Fix issues with ansible-playbook-callbacks test #82407

markgoddard · 2023-12-12T12:57:55Z

SUMMARY

This PR fixes various issues with the ansible-playbook-callbacks integration test.

ISSUE TYPE

Test Pull Request

ADDITIONAL INFORMATION

The timing of the async tasks was a little unpredictable, meaning that sometimes we would get an unexpected number of v2_runner_on_async_poll callbacks, and fail the test. This change fixes the issue by increasing the poll interval to 2 seconds and the sleep duration to 3 seconds, such that on a reasonably responsive system we will poll twice per task, with the sleep ending in the middle of the two polls.

The include_me.yml file does not exist in this integration test. It has been added.

The remote_tmp_dir.path expression is invalid - the setup_remote_tmp_dir role uses set_fact to set remote_tmp_dir to remote_tmp_dir.path.

The integration tests run with ANSIBLE_HOST_PATTERN_MISMATCH=error, meaning that the final play was never reached. Set ANSIBLE_HOST_PATTERN_MISMATCH=warning to continue past the play and trigger the v2_playbook_on_no_hosts_matched callback.

mkrizek

Thanks for identifying these issues.

In addition to the inline comments the playbook also needs to run with force_handlers turned off as it is on by default for ansible-test so v2_playbook_on_no_hosts_remaining is called as intended. (Un)setting ANSIBLE_FORCE_HANDLERS temporarily for the playbook should be all that is needed.

test/integration/targets/ansible-playbook-callbacks/all-callbacks.yml

mkrizek · 2023-12-13T09:47:27Z

test/integration/targets/ansible-playbook-callbacks/all-callbacks.yml

@@ -96,26 +96,22 @@
      ignore_errors: true

    - name: async poll ok
-      command: sleep 2


I don't think this is needed as I have yet to see this being an issue in our CI. Generally we want the sleep to be as short as possible to reduce tests running time.

I definitely hit the issue locally, and I saw it in CI once too, but that may have been with an earlier iteration of the values. Either way, it should be possible to run the integration tests on a laptop reliably.

I understand the concern around test runtime, and set it up to ensure that only one poll callback is sent per task.

The problem is that the sleep duration is a multiple of the poll interval, so the number of polls can vary. I chose these numbers to make the sleep finish in the middle of the 1st and 2nd poll.

I'll try halving all of the numbers, which should reduce the task duration to 2s, as it was before.

I'm testing this locally like this:

for i in $(seq 1 10); do if ! ansible-test integration ansible-playbook-callbacks; then echo "Failed on $i"; break; fi; done

With the original numbers (sleep 2 poll 1) and it failed on the 2nd attempt. Tried again and it failed on the 5th attempt.

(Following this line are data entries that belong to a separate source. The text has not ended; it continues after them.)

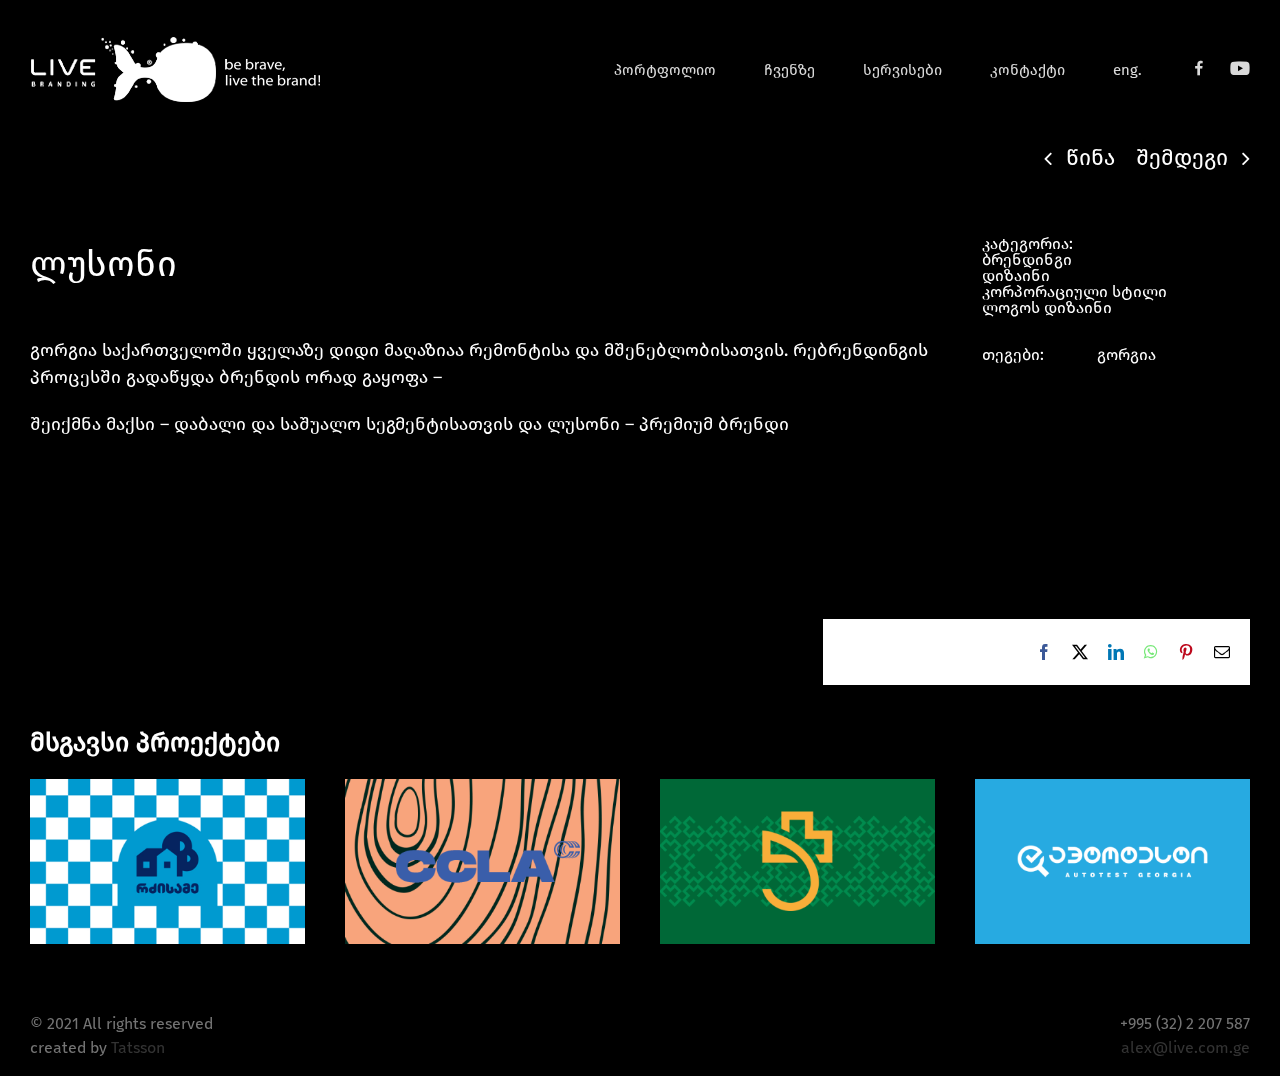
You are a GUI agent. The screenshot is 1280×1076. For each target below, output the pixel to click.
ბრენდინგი (1027, 259)
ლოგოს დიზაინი (1047, 307)
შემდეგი (1182, 157)
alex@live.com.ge (1185, 1047)
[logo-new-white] (175, 42)
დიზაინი (1016, 275)
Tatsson (138, 1047)
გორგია (1126, 354)
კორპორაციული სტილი (1074, 291)
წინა (1090, 157)
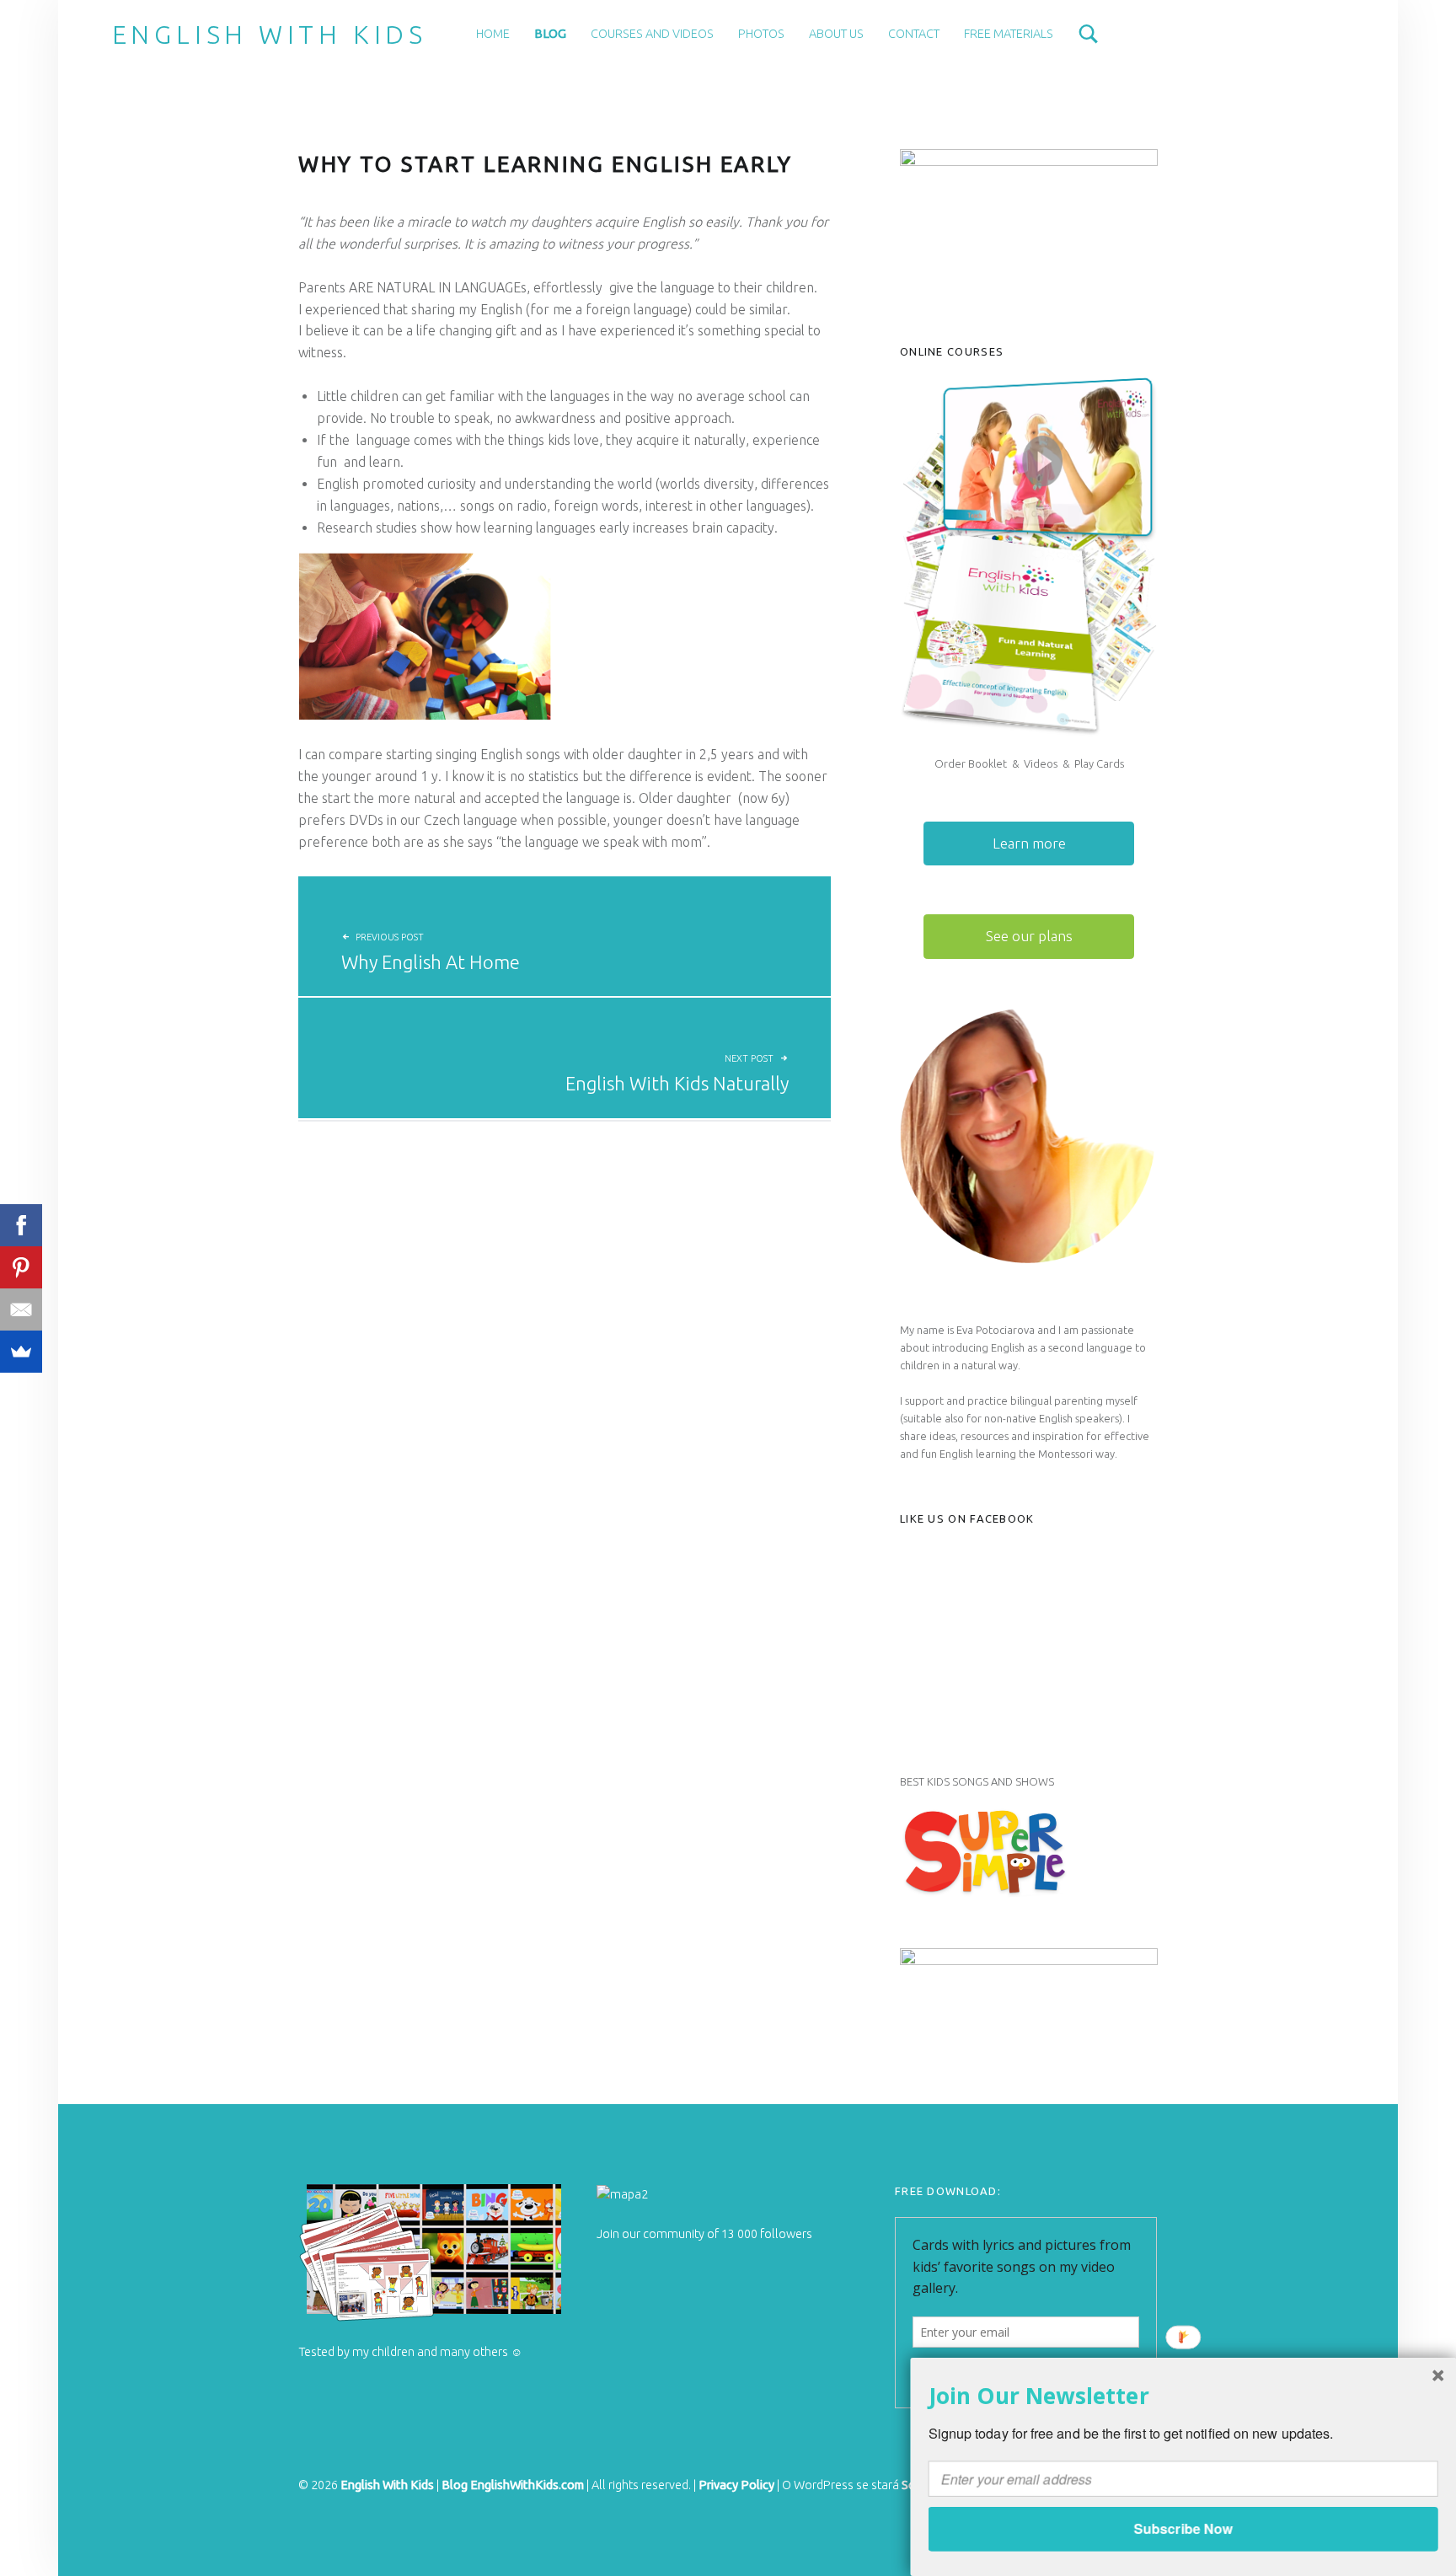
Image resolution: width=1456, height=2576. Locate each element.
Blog (550, 33)
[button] (1183, 2395)
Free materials (1008, 33)
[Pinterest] (21, 1267)
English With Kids (269, 34)
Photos (761, 33)
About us (836, 33)
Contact (913, 33)
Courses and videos (652, 33)
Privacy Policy (736, 2485)
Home (493, 33)
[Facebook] (21, 1225)
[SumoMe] (21, 1352)
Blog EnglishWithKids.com (513, 2485)
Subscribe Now (1182, 2528)
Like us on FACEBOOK (967, 1518)
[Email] (21, 1309)
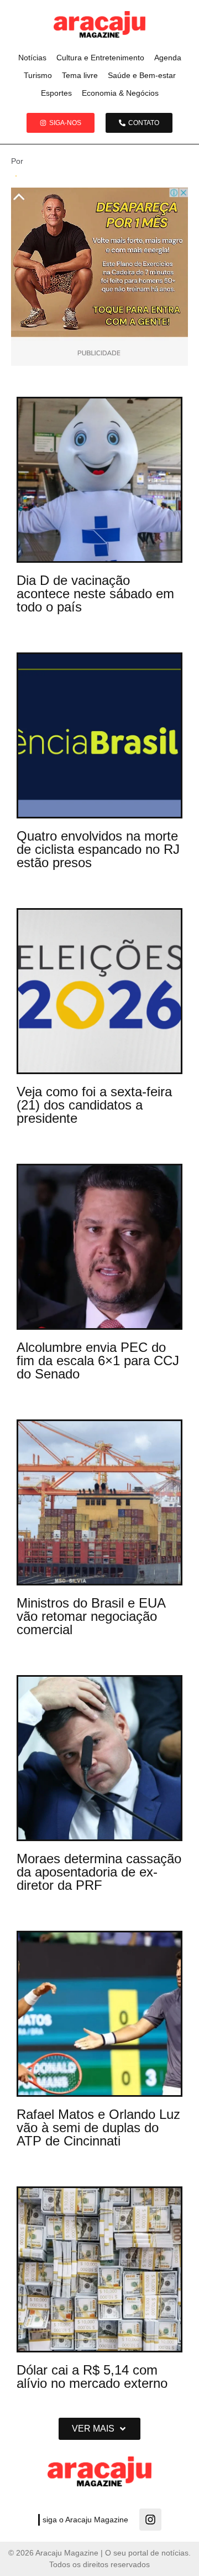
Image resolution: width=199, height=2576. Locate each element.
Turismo (38, 75)
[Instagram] (150, 2519)
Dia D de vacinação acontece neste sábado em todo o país (95, 593)
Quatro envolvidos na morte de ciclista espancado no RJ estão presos (98, 849)
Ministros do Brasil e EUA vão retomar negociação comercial (91, 1616)
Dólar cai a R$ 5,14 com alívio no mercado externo (92, 2376)
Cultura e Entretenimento (100, 57)
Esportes (56, 93)
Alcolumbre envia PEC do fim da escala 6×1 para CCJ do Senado (98, 1360)
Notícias (32, 57)
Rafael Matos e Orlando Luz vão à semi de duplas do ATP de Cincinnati (98, 2127)
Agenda (167, 57)
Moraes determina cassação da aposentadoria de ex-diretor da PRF (99, 1872)
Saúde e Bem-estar (142, 75)
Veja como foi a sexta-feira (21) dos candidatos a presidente (94, 1105)
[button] (99, 2429)
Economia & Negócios (120, 93)
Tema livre (80, 75)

I tried it twice with the change proposed here (sleep 3 poll 2) and it did not fail.

I tried it with the numbers halved (sleep 1.5 poll 1) and it failed on the second attempt.

I tried a few other combinations, but couldn't find something that worked well (poll must be an integer).

So I'm inclined to keep the numbers proposed here - a slow test is better than an unreliable one.

mkrizek · 2023-12-13T09:47:34Z

test/integration/targets/ansible-playbook-callbacks/all-callbacks.yml


    - name: async poll failed
-      shell: sleep 2; false


Same as above.

markgoddard

Thanks for identifying these issues.

In addition to the inline comments the playbook also needs to run with force_handlers turned off as it is on by default for ansible-test so v2_playbook_on_no_hosts_remaining is called as intended. (Un)setting ANSIBLE_FORCE_HANDLERS temporarily for the playbook should be all that is needed.

Thank you for the review. This PR was a spin-off from #81550 in which I'm doing some work around v2_playbook_on_no_hosts_remaining and indeed noticed a change in behaviour with force handlers. Due to the bug being fixed there (#81549), that callback does not fire unless max_fail_percentage is set (which it is in the final play).

I'm inclined to keep force handlers in place, to ensure that the fix for #81549 works in that case. The current proposed solution does, but originally it did not, and this integration test caught that.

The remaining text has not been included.